## Requirement
Scan the entries below for the word "resolution" and copy every line in which it occurs.

## Dataset extract
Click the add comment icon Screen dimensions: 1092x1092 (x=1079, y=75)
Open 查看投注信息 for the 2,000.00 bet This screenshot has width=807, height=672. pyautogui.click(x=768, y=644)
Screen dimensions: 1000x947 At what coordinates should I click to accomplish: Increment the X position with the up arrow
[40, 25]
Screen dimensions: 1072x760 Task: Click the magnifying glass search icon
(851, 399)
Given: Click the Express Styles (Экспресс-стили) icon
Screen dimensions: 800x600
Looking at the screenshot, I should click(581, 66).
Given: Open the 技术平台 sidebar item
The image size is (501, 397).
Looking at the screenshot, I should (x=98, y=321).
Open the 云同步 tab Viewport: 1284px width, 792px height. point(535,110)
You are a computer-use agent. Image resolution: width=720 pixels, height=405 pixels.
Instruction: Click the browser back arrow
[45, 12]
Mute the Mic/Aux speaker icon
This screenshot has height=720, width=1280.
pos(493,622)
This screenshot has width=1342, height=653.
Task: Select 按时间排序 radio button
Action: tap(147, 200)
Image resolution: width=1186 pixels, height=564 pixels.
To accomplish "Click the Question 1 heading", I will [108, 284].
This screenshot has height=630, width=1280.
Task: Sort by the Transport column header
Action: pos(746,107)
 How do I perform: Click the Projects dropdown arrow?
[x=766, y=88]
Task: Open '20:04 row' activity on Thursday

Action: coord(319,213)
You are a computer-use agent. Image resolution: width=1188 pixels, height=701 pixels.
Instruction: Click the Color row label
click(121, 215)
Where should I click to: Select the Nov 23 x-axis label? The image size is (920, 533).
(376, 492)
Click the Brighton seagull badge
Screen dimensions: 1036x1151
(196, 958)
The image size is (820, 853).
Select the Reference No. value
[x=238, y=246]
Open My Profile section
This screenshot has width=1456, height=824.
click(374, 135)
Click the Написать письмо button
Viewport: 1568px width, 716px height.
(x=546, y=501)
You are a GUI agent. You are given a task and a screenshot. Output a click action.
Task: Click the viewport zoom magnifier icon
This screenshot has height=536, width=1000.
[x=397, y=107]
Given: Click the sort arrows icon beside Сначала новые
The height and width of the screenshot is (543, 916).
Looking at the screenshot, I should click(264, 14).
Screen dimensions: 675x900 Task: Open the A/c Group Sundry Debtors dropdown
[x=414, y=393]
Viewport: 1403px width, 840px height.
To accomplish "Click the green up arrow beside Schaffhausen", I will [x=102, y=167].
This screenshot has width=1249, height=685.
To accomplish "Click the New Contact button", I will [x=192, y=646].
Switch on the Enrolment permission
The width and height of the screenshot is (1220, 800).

## Your solution
You are a computer-use agent. Image resolution: width=720 pixels, height=405 pixels.
Image resolution: width=1186 pixels, height=564 pixels.
You are a computer-use agent. Image resolution: width=1188 pixels, height=701 pixels.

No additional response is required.